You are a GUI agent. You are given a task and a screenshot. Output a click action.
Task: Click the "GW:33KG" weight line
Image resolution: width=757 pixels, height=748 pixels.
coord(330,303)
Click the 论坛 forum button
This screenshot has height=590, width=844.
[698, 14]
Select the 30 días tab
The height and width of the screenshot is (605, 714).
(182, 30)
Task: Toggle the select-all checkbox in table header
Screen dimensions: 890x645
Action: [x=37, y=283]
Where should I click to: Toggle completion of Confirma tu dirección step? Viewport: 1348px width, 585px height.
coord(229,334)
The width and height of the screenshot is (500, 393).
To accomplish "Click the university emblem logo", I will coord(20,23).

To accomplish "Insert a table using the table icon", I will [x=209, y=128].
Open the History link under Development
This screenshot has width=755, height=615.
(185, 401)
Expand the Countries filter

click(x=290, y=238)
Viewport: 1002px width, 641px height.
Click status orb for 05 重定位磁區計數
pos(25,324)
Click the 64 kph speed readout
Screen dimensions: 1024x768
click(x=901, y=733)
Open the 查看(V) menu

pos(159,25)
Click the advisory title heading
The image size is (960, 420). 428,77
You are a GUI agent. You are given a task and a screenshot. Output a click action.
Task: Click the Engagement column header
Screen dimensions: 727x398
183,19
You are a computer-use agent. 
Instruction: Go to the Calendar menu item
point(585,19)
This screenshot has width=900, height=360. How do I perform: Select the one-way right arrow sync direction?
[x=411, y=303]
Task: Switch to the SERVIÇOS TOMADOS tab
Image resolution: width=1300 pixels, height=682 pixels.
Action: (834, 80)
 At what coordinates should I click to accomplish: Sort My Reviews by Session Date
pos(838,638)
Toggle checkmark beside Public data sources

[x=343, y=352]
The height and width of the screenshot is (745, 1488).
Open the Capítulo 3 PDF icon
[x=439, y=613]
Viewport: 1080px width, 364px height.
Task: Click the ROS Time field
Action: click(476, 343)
____________
» **Your task**
Restate the data above exactly, keeping each word as it stands.

» **Solution**
You are a GUI agent. You are given a task and a screenshot. Output a click action.
Task: Click the "GW:33KG" weight line
Image resolution: width=757 pixels, height=748 pixels.
coord(330,303)
Click the 论坛 forum button
This screenshot has height=590, width=844.
[698, 14]
Select the 30 días tab
The height and width of the screenshot is (605, 714).
(182, 30)
Task: Toggle the select-all checkbox in table header
Screen dimensions: 890x645
Action: [x=37, y=283]
Where should I click to: Toggle completion of Confirma tu dirección step? Viewport: 1348px width, 585px height.
coord(229,334)
The width and height of the screenshot is (500, 393).
To accomplish "Click the university emblem logo", I will coord(20,23).

To accomplish "Insert a table using the table icon", I will [x=209, y=128].
Open the History link under Development
This screenshot has width=755, height=615.
(185, 401)
Expand the Countries filter

click(x=290, y=238)
Viewport: 1002px width, 641px height.
Click status orb for 05 重定位磁區計數
pos(25,324)
Click the 64 kph speed readout
Screen dimensions: 1024x768
click(x=901, y=733)
Open the 查看(V) menu

pos(159,25)
Click the advisory title heading
The image size is (960, 420). 428,77
You are a GUI agent. You are given a task and a screenshot. Output a click action.
Task: Click the Engagement column header
Screen dimensions: 727x398
183,19
You are a computer-use agent. 
Instruction: Go to the Calendar menu item
point(585,19)
This screenshot has width=900, height=360. How do I perform: Select the one-way right arrow sync direction?
[x=411, y=303]
Task: Switch to the SERVIÇOS TOMADOS tab
Image resolution: width=1300 pixels, height=682 pixels.
Action: (834, 80)
 At what coordinates should I click to accomplish: Sort My Reviews by Session Date
pos(838,638)
Toggle checkmark beside Public data sources

[x=343, y=352]
The height and width of the screenshot is (745, 1488).
Open the Capítulo 3 PDF icon
[x=439, y=613]
Viewport: 1080px width, 364px height.
Task: Click the ROS Time field
Action: click(476, 343)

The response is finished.